- **Selected text**
****************
You can’t grow up in an extremely unequal society without wondering why that is, or without considering the intense poverty that’s so overt it is inescapable. Like many of my colleagues in Open Society–Africa, I came of age in a dictatorship—in my case, the 25-year rule of Kenya’s Daniel arap Moi. I grappled with questions about political freedoms: what it means to have them, and what it means to lack them. These questions drew me to the field of political science and the University of New Brunswick in Canada.  

When I returned to Kenya, the constitutional change movement and the fight for democracy were in full flow across Africa. I wanted to be part of this change and gravitated toward organizations such as Amnesty International, the Kenya Human Rights Commission and the African Women’s Development and Communication Network. I’ve always worked on women’s rights, on democracy, on regional integration. What we’re doing at Open Society–Africa is a continuation of this work. It’s a huge privilege to share Open Society’s resources in advancing the cause of change—to provide funding where it’s needed and provide access to social capital through policymaking spaces and by connecting people.

The problems confronting Africa are well-documented: governments encumbered by growing debt, high inflation, unfavorable exchange rates in relation to external debt, and high unemployment—with the majority of jobs being in the informal sector, paying too little to provide the possibility of real livelihoods. There’s been a backsliding in terms of countries’ commitments to democracy, a resurgence in the number of coups, performative elections, and a number of transitions gone wrong.
****************
Source data
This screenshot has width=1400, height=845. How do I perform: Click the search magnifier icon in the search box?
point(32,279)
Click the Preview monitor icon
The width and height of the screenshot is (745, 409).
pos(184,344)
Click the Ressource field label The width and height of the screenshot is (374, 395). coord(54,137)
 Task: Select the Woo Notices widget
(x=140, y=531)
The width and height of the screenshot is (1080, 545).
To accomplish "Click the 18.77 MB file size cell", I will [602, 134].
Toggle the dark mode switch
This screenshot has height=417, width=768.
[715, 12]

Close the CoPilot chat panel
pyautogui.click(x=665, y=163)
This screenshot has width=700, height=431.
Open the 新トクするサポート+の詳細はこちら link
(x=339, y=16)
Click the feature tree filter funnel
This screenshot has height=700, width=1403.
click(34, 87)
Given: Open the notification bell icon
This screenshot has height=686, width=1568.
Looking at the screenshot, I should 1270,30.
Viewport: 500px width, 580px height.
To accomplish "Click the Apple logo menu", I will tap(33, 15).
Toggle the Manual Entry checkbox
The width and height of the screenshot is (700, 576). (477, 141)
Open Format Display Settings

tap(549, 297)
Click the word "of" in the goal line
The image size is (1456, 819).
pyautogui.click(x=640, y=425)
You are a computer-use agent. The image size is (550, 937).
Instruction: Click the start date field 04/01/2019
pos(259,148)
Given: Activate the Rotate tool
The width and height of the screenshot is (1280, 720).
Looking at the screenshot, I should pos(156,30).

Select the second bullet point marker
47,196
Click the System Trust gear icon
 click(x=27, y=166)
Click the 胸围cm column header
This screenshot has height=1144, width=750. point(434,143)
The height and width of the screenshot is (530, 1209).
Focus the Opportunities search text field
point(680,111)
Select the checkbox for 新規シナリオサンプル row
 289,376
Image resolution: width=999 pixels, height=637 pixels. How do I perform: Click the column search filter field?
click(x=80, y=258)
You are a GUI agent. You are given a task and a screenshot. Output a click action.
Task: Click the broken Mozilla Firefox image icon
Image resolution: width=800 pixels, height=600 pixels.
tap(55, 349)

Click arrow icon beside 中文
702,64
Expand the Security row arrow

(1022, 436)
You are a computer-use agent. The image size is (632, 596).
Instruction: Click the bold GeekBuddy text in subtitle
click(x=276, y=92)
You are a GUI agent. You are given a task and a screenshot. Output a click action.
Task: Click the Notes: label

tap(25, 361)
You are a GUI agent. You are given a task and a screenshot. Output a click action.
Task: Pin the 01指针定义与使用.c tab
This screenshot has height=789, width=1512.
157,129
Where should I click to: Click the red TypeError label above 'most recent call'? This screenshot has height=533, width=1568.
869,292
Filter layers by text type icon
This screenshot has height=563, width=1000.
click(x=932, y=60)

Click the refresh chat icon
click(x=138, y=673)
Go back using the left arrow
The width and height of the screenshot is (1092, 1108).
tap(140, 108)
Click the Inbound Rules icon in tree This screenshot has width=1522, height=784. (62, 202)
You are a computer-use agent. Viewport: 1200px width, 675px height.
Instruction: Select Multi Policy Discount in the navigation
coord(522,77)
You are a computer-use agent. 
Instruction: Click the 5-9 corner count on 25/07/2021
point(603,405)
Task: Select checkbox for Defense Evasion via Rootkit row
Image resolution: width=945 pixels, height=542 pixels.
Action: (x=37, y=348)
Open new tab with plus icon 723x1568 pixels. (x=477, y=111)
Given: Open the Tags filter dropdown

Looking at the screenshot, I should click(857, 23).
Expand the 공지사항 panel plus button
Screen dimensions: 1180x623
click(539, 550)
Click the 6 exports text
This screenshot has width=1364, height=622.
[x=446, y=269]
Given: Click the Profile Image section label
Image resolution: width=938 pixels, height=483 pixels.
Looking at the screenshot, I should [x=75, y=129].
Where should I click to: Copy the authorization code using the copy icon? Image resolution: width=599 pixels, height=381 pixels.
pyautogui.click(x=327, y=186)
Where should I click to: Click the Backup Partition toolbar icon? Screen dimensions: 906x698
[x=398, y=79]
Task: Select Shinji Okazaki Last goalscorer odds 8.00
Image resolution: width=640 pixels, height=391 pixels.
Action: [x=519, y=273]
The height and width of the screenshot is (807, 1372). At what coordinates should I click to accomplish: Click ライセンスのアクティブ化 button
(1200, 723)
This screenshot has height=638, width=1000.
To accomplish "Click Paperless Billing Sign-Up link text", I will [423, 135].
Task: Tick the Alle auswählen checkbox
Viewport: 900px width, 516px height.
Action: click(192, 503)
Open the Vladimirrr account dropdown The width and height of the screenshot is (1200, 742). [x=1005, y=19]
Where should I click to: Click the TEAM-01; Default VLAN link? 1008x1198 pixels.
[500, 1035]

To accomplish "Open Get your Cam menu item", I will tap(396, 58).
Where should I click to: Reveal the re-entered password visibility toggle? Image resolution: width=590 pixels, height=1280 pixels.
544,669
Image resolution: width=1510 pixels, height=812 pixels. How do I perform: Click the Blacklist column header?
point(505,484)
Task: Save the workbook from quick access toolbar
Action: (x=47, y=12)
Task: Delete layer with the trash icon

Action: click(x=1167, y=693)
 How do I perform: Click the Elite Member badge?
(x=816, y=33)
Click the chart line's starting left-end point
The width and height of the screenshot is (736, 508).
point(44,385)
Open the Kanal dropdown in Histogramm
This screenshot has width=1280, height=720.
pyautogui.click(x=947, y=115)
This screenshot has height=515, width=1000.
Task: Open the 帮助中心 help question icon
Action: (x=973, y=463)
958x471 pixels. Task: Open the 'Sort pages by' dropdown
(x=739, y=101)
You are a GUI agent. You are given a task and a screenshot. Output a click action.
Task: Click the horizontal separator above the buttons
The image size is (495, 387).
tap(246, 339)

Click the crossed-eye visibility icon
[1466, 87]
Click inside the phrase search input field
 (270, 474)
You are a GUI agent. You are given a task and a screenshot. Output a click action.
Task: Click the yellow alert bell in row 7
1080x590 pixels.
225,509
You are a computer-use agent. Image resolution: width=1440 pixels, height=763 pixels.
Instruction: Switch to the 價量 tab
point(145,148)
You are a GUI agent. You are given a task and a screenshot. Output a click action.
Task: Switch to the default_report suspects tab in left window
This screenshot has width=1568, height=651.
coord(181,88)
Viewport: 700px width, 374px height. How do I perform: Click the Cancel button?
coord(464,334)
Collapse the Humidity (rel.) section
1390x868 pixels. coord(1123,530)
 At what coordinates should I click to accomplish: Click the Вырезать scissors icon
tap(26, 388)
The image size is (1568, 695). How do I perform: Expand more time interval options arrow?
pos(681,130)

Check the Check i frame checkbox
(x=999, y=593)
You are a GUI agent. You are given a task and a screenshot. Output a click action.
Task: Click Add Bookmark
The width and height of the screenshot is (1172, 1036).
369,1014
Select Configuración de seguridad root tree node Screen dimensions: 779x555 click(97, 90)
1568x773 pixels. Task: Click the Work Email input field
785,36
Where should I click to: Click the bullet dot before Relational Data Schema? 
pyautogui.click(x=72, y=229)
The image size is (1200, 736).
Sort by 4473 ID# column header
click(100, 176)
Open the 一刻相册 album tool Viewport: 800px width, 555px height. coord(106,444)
****************
- **Exercise A**
Reproduce the Open Society–Africa passage from "You can’t grow" to "Brunswick in Canada.".
- **Exercise B**
Name the organizations the writer gravitated toward after returning to Kenya, according to the Open Society–Africa passage.

- **Task response A**
You can’t grow up in an extremely unequal society without wondering why that is, or without considering the intense poverty that’s so overt it is inescapable. Like many of my colleagues in Open Society–Africa, I came of age in a dictatorship—in my case, the 25-year rule of Kenya’s Daniel arap Moi. I grappled with questions about political freedoms: what it means to have them, and what it means to lack them. These questions drew me to the field of political science and the University of New Brunswick in Canada.

- **Task response B**
Amnesty International
the Kenya Human Rights Commission
the African Women’s Development and Communication Network